New art talent unnoticed
There is this ocean, filled with thousands of talented, ambitious and original visual artists, swimming and trying to keep their head above the water; amongst them swims the new Rembrandt, unnoticed.
And there this fishing-boat filled with curators, navigating through these massive amount of painters and sculptors, angling in search for a few lucky ones to be picked up, granting them glory and success.
When they came back ashore, they overlooked the new Rembrandt.
With a smirked smile the art-elite returned to the ocean, expressing a superior attitude, while pointing at the artists who could come aboard and who had to keep on swimming. When they nod to each other: ‘enough’, they go ashore and present their new catch to an exclusive group of snobs.
But they missed the new Picasso.
And again they go on this quest, enjoying the comforts of pleasant traveling, looking down on the colorful sea full of artists with a question-mark in their eyes: “Please, can I come aboard?” And the crew says: “You, yes you… and you, no not you, go back. Now!”

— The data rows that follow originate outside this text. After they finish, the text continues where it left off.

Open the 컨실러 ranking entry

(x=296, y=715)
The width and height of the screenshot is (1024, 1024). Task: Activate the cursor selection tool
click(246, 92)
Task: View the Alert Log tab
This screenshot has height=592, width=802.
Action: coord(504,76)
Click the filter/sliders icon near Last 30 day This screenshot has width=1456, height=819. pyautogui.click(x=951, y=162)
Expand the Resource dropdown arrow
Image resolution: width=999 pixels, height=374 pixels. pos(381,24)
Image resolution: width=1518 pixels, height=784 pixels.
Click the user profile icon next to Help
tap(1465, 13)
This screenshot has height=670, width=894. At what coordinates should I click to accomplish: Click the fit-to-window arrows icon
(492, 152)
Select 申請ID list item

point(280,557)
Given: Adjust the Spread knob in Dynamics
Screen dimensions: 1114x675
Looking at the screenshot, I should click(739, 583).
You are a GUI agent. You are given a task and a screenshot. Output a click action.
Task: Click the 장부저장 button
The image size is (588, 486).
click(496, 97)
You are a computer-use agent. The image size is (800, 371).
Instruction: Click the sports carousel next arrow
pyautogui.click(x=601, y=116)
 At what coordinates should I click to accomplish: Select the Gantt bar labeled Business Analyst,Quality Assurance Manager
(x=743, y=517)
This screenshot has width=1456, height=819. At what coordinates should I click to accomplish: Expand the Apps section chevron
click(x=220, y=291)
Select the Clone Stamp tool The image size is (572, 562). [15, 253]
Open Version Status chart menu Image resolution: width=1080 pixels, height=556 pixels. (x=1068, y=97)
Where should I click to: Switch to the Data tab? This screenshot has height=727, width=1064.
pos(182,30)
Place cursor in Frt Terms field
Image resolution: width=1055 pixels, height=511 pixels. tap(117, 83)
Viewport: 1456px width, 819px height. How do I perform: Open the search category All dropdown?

Satisfied with their new catch they sailed back into the harbor, which was surrounded by museums and galleries, eagerly waiting to push the new names into the art-scene.
They did not discover the new Van Gogh.
Yes, many are called, but few are chosen (Matthew 22:14)
In fact it is impossible to grant every artist fame and fortune. There is so much talent that goes unnoticed or does not get a chance to shine. Not only in the art-world though. The success of the song-contest ‘The Voice’ proves it. Wonderful voices, impeccable presence and beautiful repertoire, but even than the majority sinks, after their fifteen minutes of fame, back into oblivion.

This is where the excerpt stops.